WDR5 Stabilizes Actin Architecture to Promote Multiciliated Cell Formation

The actin cytoskeleton is critical to shape cells and pattern intracellular organelles, which collectively drives tissue morphogenesis. In multiciliated cells (MCCs), apical actin drives expansion of the cell surface necessary to host hundreds of cilia. The apical actin also forms a lattice to uniformly distribute basal bodies. This apical actin network is dynamically remodeled, but the molecules that regulate its architecture remain poorly understood. We identify the chromatin modifier, WDR5, as a regulator of apical F-actin in MCCs. Unexpectedly in MCCs, WDR5 has a function independent of chromatin modification. We discover a scaffolding role for WDR5 between the basal body and F-actin. Specifically, WDR5 binds to basal bodies and migrates apically, where F-actin organizes around WDR5. Using a monomer trap for G-actin, we show that WDR5 stabilizes F-actin to maintain lattice architecture.

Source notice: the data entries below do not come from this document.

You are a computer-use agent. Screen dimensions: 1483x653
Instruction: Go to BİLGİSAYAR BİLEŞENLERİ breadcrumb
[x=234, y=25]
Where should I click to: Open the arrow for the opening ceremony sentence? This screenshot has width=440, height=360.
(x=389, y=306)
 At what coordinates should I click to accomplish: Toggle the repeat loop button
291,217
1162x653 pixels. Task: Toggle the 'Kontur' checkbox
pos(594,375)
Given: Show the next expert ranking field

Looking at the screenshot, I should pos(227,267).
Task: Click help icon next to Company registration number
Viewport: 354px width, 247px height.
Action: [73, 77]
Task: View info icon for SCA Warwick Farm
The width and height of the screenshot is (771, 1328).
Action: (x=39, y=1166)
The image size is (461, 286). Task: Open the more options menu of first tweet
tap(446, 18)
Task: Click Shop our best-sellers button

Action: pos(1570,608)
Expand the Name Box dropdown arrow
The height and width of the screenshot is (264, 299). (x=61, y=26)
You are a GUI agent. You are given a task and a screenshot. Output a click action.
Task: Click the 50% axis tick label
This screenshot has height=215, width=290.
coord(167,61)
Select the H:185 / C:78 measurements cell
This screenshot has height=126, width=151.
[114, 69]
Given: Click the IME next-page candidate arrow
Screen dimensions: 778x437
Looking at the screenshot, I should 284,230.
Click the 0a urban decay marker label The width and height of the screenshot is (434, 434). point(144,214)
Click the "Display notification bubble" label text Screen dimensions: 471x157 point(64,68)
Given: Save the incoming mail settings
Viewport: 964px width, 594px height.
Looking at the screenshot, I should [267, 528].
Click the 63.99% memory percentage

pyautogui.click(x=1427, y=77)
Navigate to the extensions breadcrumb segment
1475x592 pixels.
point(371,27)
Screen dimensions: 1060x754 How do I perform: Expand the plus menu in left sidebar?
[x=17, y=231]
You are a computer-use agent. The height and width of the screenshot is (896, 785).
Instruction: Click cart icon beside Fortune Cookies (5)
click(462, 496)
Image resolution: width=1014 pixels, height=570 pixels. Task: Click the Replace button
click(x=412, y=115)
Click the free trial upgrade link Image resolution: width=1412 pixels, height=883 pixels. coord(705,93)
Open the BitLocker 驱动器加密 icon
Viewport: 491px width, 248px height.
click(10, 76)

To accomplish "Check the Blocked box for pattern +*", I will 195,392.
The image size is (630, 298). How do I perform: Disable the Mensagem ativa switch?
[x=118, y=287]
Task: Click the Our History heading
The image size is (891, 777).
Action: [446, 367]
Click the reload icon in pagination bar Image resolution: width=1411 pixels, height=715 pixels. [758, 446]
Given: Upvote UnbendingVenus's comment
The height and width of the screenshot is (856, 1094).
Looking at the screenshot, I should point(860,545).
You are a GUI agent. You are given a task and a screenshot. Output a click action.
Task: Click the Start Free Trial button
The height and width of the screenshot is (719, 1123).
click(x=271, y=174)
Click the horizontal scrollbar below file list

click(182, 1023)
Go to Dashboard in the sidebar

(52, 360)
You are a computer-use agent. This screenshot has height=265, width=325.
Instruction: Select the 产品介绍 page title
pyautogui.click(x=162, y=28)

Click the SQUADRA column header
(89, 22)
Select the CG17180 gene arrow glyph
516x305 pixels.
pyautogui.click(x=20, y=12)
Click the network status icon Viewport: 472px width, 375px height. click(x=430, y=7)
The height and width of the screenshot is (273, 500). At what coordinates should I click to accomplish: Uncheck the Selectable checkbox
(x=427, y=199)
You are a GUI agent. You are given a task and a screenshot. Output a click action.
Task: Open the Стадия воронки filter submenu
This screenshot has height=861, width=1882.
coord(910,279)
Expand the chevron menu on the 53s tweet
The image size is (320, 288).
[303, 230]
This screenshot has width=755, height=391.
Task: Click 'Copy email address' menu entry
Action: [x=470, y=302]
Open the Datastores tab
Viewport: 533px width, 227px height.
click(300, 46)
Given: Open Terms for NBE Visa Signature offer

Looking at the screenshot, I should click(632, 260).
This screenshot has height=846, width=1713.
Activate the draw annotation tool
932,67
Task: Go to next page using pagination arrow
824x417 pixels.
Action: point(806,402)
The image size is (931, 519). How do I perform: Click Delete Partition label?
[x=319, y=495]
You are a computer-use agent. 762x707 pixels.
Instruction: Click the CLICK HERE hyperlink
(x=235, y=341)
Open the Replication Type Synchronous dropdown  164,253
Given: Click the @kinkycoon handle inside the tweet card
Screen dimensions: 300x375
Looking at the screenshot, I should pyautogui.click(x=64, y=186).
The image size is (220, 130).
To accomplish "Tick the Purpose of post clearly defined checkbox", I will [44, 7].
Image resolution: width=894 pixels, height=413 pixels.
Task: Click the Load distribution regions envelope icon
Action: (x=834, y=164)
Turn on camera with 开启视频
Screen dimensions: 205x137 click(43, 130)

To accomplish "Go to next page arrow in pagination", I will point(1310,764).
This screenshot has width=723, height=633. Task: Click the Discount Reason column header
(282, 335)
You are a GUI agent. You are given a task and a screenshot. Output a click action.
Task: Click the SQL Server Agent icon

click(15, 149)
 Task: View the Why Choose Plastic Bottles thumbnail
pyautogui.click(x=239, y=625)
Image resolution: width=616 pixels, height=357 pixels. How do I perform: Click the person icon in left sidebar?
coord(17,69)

In summary, we identify a non-chromatin role for WDR5 in stabilizing F-actin in MCCs. [Display omitted] •WDR5 has a chromatin modification-independent role in multiciliated cell formation•The β-propeller structure of WDR5 is essential, but not sufficient, for ciliogenesis•WDR5 controls apical cell expansion and basal body patterning•WDR5 binds actin and γ-tubulin and stabilizes the actin network Kulkarni et al. uncover a chromatin modification-independent function for the H3K4 methyltransferase subunit WDR5 in multiciliated cell formation. WDR5 localizes to basal bodies at the ciliary base, where it stabilizes the actin lattice that allows multiciliated cells to expand their apical surface, pattern basal bodies, and generate hundreds of cilia.